None of the decisions cited in note 6, supra, provides any insight into the basis for their uniform conclusion that Bivens has somehow singled out the constitutional rights protected by the Fourth Amendment as in greater peril or more deserving of legal redress than those rights embodied in the First, Fifth or Fourteenth Amendments, for example. Such a proposition appears completely at odds with prevailing notions of the preferred position of First Amendment rights8 and the rationale of Bivens itself. See cases cited in note 7, supra.

Third, has the jurisdictional minimum of § 1331 been satisfied? Plaintiff's allegation that he has suffered damages in the amount of $12,000 has not been disputed by the defendants. At issue here are two suspensions, each in excess of ten days, and their alleged injury to plaintiff's present and future education and to his reputation. The claim is by no means trivial. As the Supreme Court recognized with regard to suspensions of ten days or less in Goss v.

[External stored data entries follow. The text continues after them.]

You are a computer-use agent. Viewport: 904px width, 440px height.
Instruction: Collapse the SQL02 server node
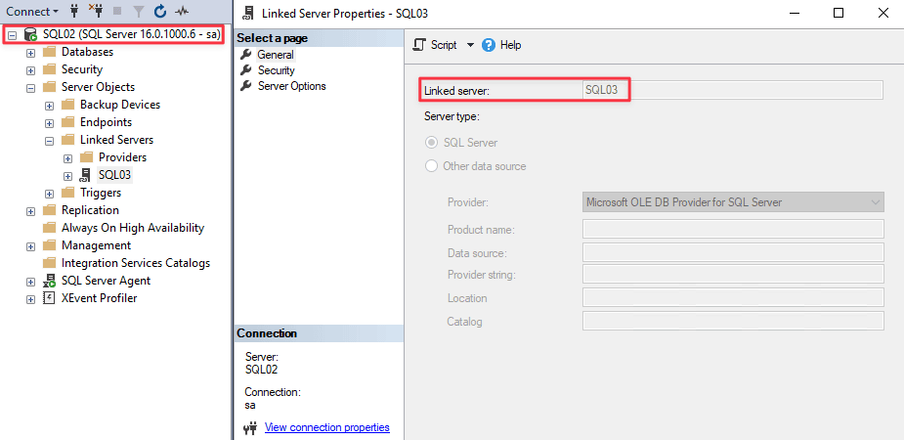coord(12,34)
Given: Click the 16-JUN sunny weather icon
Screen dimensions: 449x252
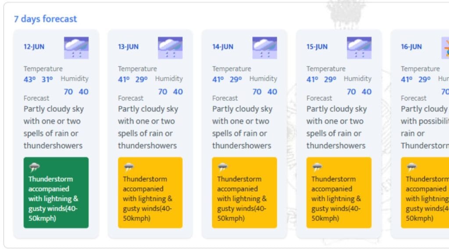Looking at the screenshot, I should [445, 48].
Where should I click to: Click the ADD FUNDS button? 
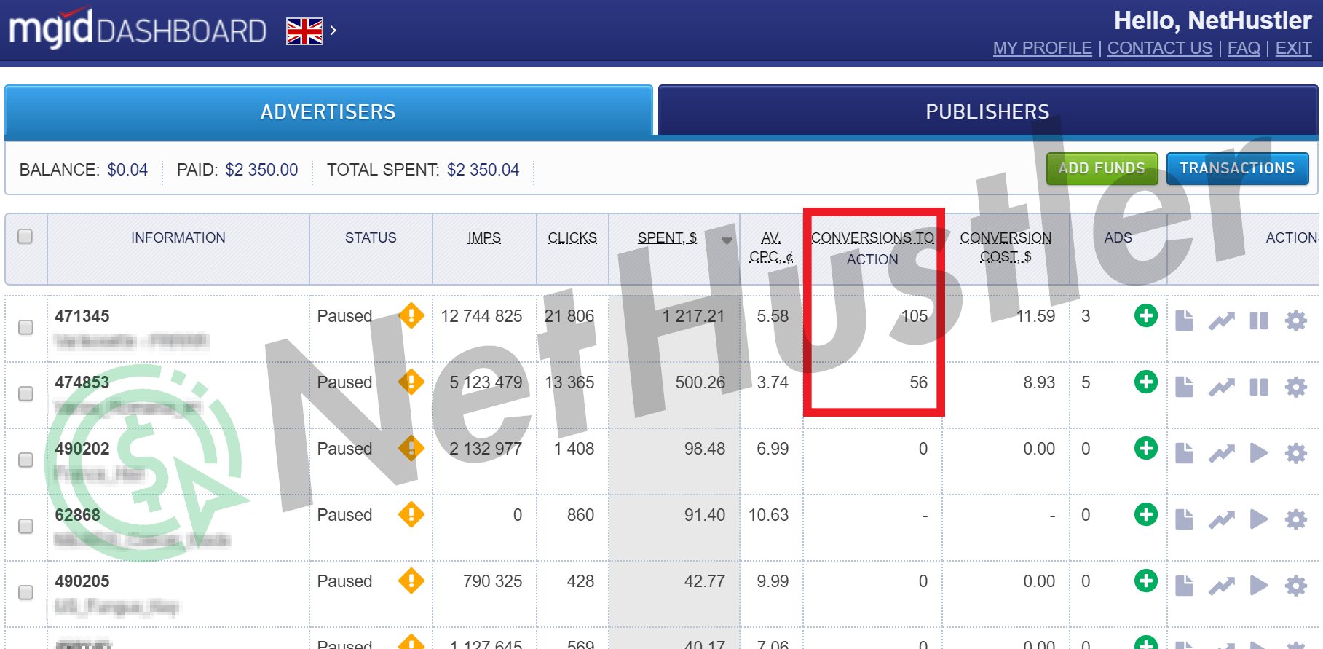[1102, 168]
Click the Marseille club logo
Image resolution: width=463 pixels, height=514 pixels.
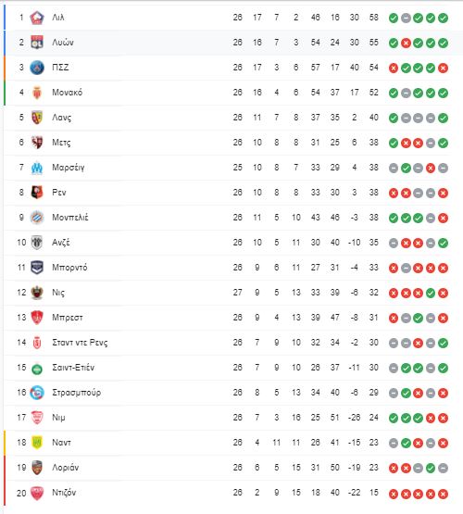(x=37, y=168)
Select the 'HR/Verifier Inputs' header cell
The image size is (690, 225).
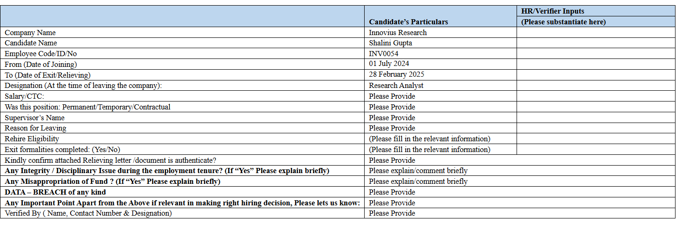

Lopez, supra, 419 U.S. at 575-576, 95 S.Ct. at 736:

"If sustained and recorded, charges of misconduct could seriously damage the students' standing with their fellow pupils and their teachers as well as interfere with later opportunities for higher education and employment.
* * * * * *
. . . `Education is perhaps the most important function of state and local governments.' Brown v. Board of Education, 347 U.S. 483, 493, 74 S.Ct. 686, 691, 98 L.Ed. 873 (1954), and the total exclusion from the educational process for more than a trivial period, and certainly if the suspension is for 10 days, is a serious event in the life of the suspended child." (Footnote omitted.)

Applying the appropriate standard, the Court is unable to conclude to a legal certainty that plaintiff's claim does not exceed the jurisdictional minimum. Murray v. Vaughn, 300 F.Supp. 688 (D.R. I.1969). See 1 Moore, Federal Practice, par. 0.921 at 833 (2d ed. 1974).

The Court therefore concludes that it has jurisdiction over the School Committee pursuant to 28 U.S.C. § 1331(a). See Roane v. Callisburg Independent School District, 511 F.2d 633, 635 n. 1 (5th Cir. 1975); Brown v. Board of Education of City of Chicago, 386 F.Supp. 110, 121-122 (N.D.Ill.1974); Pelisek v. Trevor School District, 371 F.Supp. 1064 (E.D.Wis.1974). See note 3, supra.

II

This does not end our inquiry, for the defendants contend that there are two other barriers to the maintenance of the action. The first of these is plaintiff's failure to exhaust the administrative remedies provided by Rhode Island law.9

The defendants' argument is not well taken. It is clear that a plaintiff is not required to exhaust administrative remedies as a precondition to bringing an action under 42 U.S.C. § 1983. See, e. g., Steffel v....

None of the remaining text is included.